The binInfo object is simply a named list object containing any additional information that the user would like to include with additional bins. FOr instance, in the GapBin methodology, the maximum/minimum of each bin is stored for use in boundaryTest. Thus, at initialization of the algorithm, the initial bin needs to contain the range of the original data, so binInfo is constructed as:

binInfo <- list(binRange = sapply(1:nCols, FUN = function(j) {range(X[,j])}))

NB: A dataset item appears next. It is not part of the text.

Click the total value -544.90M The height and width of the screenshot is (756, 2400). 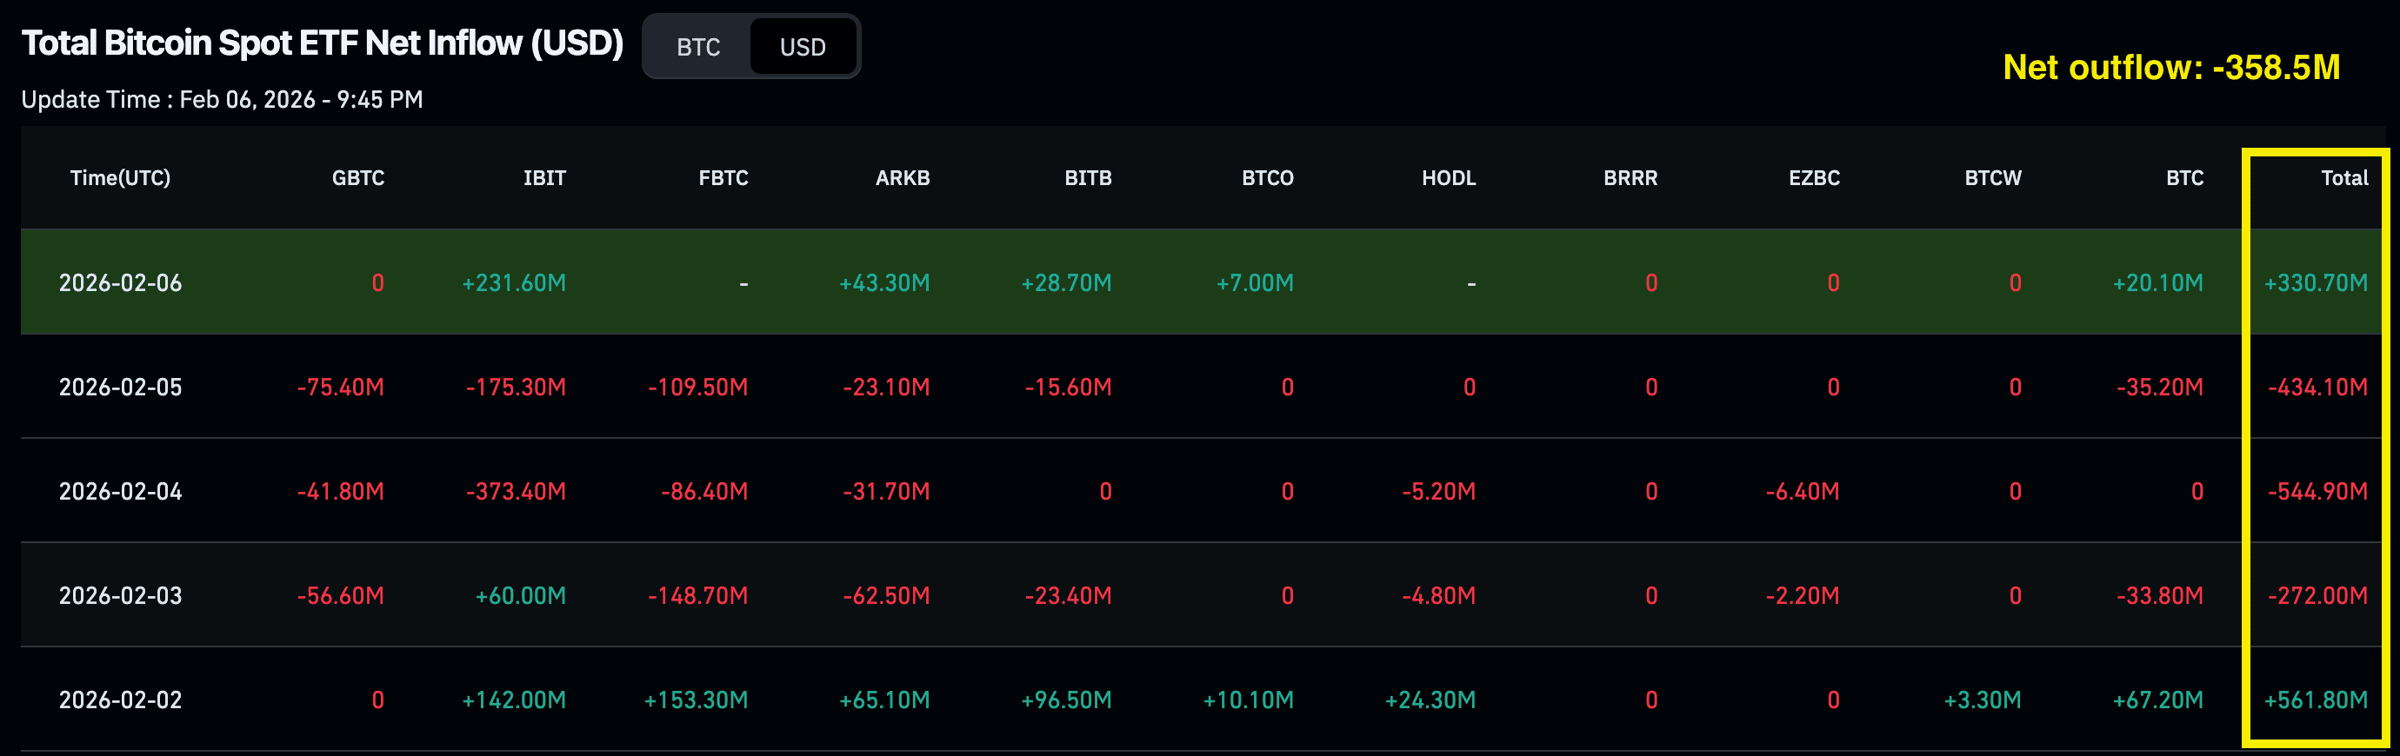[2317, 491]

Similarly, the inputs variable contains any additional information that the user requires within treebin, but is not necessarily needed in each bin. For instance, in GapBin, to compute the bin measure, the algorithm requires the range of the original dimensions of the data and an additional input variable tau. As such, the inputs variable takes:

inputs <- list(dimRange = sapply(1:nCols, FUN = function(j) {diff(range(X[,j]))}),
               tau = 1)

boundaryTest

The boundaryTest function is required in the addPoint function (discussed in later sections). It is attached to each bin individually (stored in the boundary slot of the bin object), meaning that a user could (potentially) have a a unique test for individual bins. It has the following form:

boundaryTest <- function(point,
                            bin,
                            inputs = NULL)

Here, the point input is a vector containing the point to be tested, the bin input is a bin object for which we would like to test the point, and the inputs variable is a named list containing any additional inputs required.

For the case where the bins are rectangular, a test of inclusion simply involves checking if the point falls within the rectangular bounds of each bin. This is why, for GapBin, the bin maximum/minimum is carried along in the info slot of each bin object.

boundaryTest <- function(point, bin, inputs){

  point <- matrix(point,nrow=1)
  boundary <- bin@info$binRange
  indicator <- c()

  for(i in 1:ncol(point)){
    indicator <- c(indicator, (point[i] < boundary[2,i] & point[i] > boundary[1,i]))
  }

  if(all(indicator)){
    return(TRUE)
  }else{
    return(FALSE)
  }
}

An Example using the GapBin Methodology

All of the required input to execute the GapBin methodology (which is described in detail in the GapBin vignette) is implemented as the default behaviour of treebin. Consider decreasing the size of a bivariate normal point configuration of size 1000 to 500 using the GapBin methodology of treebin

set.seed(1337)
X <- matrix(rnorm(2000),ncol=2)
numbins <- 500

binMeasure <- gapMeasure
selectBin <- gapSelect
splitBin <- gapSplit
boundaryTest <- gapBoundaryTest
makePoint <- gapPoints
dimRange <- sapply(1:ncol(X), FUN = function(j) {diff(range(X[,j]))})
inputs <- list(dimRange = dimRange, tau=1)
binInfo <- list(binRange = sapply(1:ncol(X), FUN = function(j) {range(X[,j])}))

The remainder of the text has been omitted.